Pero, además, el individuo se rebela contra el otro individuo, la ambición o avidez son insaciables, se enfrentan los diferentes grupos sociales, se va perdiendo cohesión de grupo, los objetivos vitales se difuminan, el sentido de un movimiento armónico desaparece, acude el desorden y la anarquía, brota entonces el fanatismo, soberbio, egoísta, y codicioso, que inteligentemente arrastra a las masas, dándoles lo que no tienen, un sentido nuevo, engañoso y vacío, pero les dan algo a lo que acogerse, surgiendo de inmediato el arrebato, la lucha, el egoísmo, la ausencia de la paz y del sosiego.
Lo peor es que se trata de un hecho que se repite históricamente. La primera guerra mundial comienza simplemente por el asesinato de una persona, no hubo fuerza propia o ajena que supiera imponerse, o proponer nada para equilibrar los diferentes movimientos sociales, todos sabían a lo que se exponían, y nadie consiguió neutralizarlo.
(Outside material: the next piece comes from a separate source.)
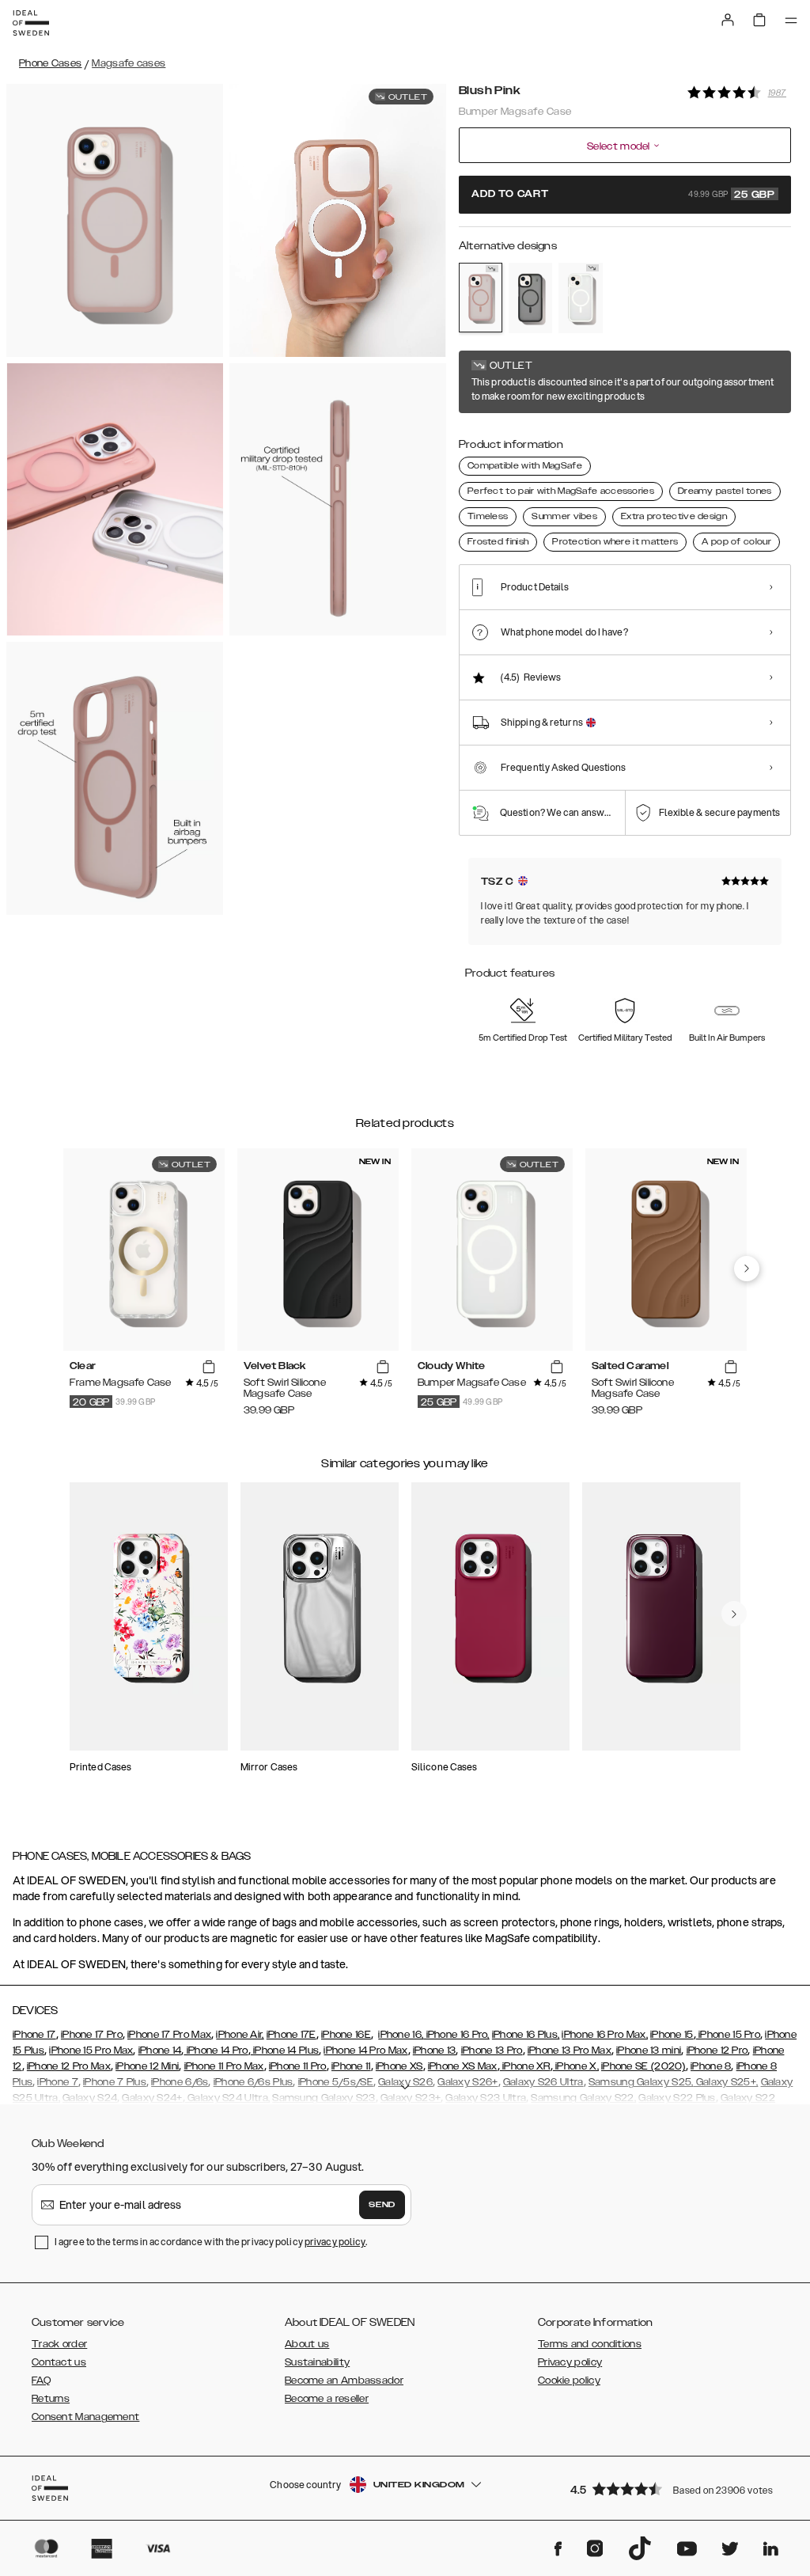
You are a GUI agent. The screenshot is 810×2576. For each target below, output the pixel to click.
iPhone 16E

Por esto, hemos de reflexionar sobre la licitud de nuestros deseos, sobre el sentido de equidad de nuestra sociedad, sobre la necesidad de expresar libremente, sin gritos, ni poniendo en peligro o alterando al resto de individuos, nuestros criterios, siempre lícitos, cuando el cauce en el que se exponen es el adecuado. Vivir en paz, es vivir de acuerdo con la naturaleza, decía Séneca, por eso su respeto es vital, y si le suma la solidaridad y cooperación, nos permitirán en su conjunto alcanzar la paz deseada.